_EXERCISE GOAL_
What you give back should match the records word for word.

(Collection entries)
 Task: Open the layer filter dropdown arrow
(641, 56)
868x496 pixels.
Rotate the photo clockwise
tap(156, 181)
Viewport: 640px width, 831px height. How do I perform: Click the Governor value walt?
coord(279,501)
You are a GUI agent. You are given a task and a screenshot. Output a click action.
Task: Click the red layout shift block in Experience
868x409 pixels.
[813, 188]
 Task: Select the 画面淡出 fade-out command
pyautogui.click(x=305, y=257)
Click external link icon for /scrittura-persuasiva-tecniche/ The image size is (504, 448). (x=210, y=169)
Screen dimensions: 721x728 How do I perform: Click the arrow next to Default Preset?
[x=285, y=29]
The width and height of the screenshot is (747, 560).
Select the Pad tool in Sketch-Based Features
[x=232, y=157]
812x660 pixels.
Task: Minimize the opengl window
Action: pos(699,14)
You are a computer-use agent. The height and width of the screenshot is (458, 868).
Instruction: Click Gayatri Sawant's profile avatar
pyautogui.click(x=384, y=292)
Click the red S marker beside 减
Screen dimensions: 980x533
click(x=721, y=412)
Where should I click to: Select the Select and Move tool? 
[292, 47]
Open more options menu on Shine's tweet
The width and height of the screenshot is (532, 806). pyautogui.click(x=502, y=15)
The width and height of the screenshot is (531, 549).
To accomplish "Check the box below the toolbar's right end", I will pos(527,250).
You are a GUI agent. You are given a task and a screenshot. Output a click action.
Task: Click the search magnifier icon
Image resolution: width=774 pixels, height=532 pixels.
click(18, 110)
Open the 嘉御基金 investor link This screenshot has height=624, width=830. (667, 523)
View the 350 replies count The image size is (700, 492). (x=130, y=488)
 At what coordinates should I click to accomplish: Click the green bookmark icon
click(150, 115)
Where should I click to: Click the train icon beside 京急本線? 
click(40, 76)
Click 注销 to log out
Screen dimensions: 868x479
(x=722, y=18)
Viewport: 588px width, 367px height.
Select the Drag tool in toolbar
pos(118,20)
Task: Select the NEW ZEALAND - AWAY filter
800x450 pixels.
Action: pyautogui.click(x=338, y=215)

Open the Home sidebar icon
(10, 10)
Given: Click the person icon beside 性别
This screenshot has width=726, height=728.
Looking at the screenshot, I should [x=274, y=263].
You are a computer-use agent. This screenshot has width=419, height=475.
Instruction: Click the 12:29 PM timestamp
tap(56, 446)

_RESULT_
 Task: Open the layer filter dropdown arrow
(641, 56)
868x496 pixels.
Rotate the photo clockwise
tap(156, 181)
Viewport: 640px width, 831px height. How do I perform: Click the Governor value walt?
coord(279,501)
You are a GUI agent. You are given a task and a screenshot. Output a click action.
Task: Click the red layout shift block in Experience
868x409 pixels.
[813, 188]
 Task: Select the 画面淡出 fade-out command
pyautogui.click(x=305, y=257)
Click external link icon for /scrittura-persuasiva-tecniche/ The image size is (504, 448). (x=210, y=169)
Screen dimensions: 721x728 How do I perform: Click the arrow next to Default Preset?
[x=285, y=29]
The width and height of the screenshot is (747, 560).
Select the Pad tool in Sketch-Based Features
[x=232, y=157]
812x660 pixels.
Task: Minimize the opengl window
Action: pos(699,14)
You are a computer-use agent. The height and width of the screenshot is (458, 868).
Instruction: Click Gayatri Sawant's profile avatar
pyautogui.click(x=384, y=292)
Click the red S marker beside 减
Screen dimensions: 980x533
click(x=721, y=412)
Where should I click to: Select the Select and Move tool? 
[292, 47]
Open more options menu on Shine's tweet
The width and height of the screenshot is (532, 806). pyautogui.click(x=502, y=15)
The width and height of the screenshot is (531, 549).
To accomplish "Check the box below the toolbar's right end", I will pos(527,250).
You are a GUI agent. You are given a task and a screenshot. Output a click action.
Task: Click the search magnifier icon
Image resolution: width=774 pixels, height=532 pixels.
click(18, 110)
Open the 嘉御基金 investor link This screenshot has height=624, width=830. (667, 523)
View the 350 replies count The image size is (700, 492). (x=130, y=488)
 At what coordinates should I click to accomplish: Click the green bookmark icon
click(150, 115)
Where should I click to: Click the train icon beside 京急本線? 
click(40, 76)
Click 注销 to log out
Screen dimensions: 868x479
(x=722, y=18)
Viewport: 588px width, 367px height.
Select the Drag tool in toolbar
pos(118,20)
Task: Select the NEW ZEALAND - AWAY filter
800x450 pixels.
Action: pyautogui.click(x=338, y=215)

Open the Home sidebar icon
(10, 10)
Given: Click the person icon beside 性别
This screenshot has width=726, height=728.
Looking at the screenshot, I should [x=274, y=263].
You are a computer-use agent. This screenshot has width=419, height=475.
Instruction: Click the 12:29 PM timestamp
tap(56, 446)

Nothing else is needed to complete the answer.